OMAHA!
Like Peyton Manning, I’m calling an audible and changing the play. I figure “in for a penny, in for a pound” so this morning I shifted to the faster, sub-1:30 training plan. I’ll never accomplish anything worthwhile if I insist on playing it safe, right?
Of course, Mother Nature unleashed Snowpocolypse II: the Revenge overnight. Level II & III snow emergencies all across northwestern Ohio, including Lucas county. But making excuses won’t build results, so I dragged my butt into the car and drove to the YMCA to run that absurd 1/16th mile track for a HMP run.

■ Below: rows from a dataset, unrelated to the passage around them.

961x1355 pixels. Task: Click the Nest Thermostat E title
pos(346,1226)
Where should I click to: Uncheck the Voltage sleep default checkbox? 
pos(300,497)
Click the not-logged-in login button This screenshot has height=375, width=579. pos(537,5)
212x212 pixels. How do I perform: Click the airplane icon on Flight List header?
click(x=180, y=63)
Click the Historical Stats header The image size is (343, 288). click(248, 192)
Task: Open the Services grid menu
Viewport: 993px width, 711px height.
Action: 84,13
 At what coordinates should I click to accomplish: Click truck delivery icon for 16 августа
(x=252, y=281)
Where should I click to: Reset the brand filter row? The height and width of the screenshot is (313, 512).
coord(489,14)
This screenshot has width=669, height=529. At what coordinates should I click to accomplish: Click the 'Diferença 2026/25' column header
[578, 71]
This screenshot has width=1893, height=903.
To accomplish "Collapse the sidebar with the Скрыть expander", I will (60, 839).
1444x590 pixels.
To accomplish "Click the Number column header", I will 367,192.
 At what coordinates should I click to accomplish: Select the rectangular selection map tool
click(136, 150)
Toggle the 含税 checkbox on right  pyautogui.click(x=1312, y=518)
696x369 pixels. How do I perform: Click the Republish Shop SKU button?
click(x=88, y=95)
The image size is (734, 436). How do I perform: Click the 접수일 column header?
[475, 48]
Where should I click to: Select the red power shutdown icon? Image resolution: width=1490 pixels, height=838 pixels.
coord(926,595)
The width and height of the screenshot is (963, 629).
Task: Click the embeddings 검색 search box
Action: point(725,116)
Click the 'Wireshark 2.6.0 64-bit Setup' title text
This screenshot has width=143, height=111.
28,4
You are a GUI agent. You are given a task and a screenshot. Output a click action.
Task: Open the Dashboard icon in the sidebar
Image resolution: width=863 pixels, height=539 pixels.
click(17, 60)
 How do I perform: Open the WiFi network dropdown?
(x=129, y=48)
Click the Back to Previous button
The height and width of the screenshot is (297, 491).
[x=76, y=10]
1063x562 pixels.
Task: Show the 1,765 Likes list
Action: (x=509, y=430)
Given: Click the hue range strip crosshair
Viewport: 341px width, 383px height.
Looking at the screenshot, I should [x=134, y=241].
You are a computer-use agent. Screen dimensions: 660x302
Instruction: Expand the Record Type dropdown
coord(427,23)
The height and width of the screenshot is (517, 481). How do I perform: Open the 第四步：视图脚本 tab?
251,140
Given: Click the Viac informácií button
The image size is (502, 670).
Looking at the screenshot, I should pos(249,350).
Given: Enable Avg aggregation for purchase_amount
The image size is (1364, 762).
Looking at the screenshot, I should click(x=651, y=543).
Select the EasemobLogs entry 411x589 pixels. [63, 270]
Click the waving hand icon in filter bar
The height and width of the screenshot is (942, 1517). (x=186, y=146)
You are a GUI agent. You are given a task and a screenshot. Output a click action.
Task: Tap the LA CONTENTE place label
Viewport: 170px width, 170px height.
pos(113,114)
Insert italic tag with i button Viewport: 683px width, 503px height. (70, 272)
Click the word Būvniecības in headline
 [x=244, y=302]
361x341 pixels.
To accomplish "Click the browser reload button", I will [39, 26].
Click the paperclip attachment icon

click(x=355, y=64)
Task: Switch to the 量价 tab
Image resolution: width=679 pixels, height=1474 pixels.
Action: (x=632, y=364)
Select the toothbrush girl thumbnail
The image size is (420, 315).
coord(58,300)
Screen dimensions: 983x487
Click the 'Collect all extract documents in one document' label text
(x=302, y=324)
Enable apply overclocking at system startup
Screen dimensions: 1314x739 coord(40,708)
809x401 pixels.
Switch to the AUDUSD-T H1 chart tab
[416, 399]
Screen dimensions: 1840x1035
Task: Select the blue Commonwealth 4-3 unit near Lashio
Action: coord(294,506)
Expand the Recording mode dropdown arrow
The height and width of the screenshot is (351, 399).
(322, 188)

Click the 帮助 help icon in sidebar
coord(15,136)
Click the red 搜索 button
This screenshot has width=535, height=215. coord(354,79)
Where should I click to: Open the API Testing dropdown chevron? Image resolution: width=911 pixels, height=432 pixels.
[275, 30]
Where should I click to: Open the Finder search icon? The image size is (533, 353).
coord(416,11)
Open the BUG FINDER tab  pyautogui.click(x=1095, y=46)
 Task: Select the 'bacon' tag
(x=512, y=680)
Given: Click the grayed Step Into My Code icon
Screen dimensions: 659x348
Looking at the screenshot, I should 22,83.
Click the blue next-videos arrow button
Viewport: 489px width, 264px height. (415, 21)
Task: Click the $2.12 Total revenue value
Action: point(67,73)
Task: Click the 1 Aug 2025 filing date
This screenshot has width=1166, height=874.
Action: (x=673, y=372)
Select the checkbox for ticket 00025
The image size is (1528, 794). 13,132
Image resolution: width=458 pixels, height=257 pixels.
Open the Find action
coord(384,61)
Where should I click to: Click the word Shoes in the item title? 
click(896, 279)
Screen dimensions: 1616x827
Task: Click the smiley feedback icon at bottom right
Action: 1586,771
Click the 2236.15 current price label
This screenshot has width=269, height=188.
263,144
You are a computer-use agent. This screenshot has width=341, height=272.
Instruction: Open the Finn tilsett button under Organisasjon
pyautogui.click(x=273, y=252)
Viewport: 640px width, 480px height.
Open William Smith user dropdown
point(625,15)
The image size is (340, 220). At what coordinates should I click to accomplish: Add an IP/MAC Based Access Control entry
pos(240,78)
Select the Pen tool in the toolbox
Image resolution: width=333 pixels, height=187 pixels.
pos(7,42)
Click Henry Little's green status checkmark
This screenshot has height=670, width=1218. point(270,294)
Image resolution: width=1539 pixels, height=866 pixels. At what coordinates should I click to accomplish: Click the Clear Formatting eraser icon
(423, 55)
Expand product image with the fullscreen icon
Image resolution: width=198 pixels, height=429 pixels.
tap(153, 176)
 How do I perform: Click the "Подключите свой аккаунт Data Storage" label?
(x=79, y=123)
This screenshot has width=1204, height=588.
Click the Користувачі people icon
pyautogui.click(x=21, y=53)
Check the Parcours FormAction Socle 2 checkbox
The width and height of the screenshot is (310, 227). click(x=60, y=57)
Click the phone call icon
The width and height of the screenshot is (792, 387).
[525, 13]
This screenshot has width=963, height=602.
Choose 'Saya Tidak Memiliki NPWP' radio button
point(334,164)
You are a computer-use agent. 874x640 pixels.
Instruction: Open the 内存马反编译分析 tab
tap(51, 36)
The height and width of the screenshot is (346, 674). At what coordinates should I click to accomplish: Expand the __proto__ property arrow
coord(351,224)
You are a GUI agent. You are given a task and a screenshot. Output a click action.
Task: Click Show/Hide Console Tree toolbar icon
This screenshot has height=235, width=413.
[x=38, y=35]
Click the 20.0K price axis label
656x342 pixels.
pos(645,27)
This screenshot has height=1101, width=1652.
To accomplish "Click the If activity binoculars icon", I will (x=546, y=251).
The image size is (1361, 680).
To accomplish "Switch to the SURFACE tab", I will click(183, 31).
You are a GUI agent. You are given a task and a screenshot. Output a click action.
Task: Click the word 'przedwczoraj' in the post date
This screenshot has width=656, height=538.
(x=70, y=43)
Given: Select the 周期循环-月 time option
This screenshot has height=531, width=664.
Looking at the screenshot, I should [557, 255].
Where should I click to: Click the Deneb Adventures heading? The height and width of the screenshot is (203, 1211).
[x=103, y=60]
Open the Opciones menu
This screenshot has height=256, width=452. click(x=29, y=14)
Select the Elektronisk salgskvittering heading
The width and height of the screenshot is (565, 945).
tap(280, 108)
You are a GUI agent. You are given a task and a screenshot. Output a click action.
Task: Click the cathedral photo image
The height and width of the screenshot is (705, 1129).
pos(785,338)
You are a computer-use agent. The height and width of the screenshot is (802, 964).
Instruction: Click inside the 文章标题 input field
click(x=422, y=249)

Since I decided to shift to the faster program, I was anxious to have a good run and prove to myself that I could handle the faster pacing. So while I was driving to the gym, I ate a vanilla Clif Shot gel to top off my tank. It tasted and felt kinda like vanilla pudding – not necessarily a bad thing, I suppose. An energy gel is really not necessary for a 5mi run, but like I said – I was anxious.
Today’s workout was 1mi easy pace (8:00/mi) -> 3mi HMP (6:52/mi) -> 1mi easy pace (8:00/mi).
Conceptually, a simple workout. But I learned this morning that I have gotten very fuzzy on feeling a constant pace. Even trying to match a cadence to my music, I was pretty swingy on the pacing. I had to constantly check my watch to speed up or slow down. But the actual per-mile time was pretty dead on for each of the five miles (thanks for the assist, Garmin!).
Overall, I feel pretty good about my decision to switch to the Break-1:30 1/2 Marathon plan. My “test run” on Sunday and my training run today were both on pace for it. Looking forward to tomorrow’s 5mi easy run to stay on target.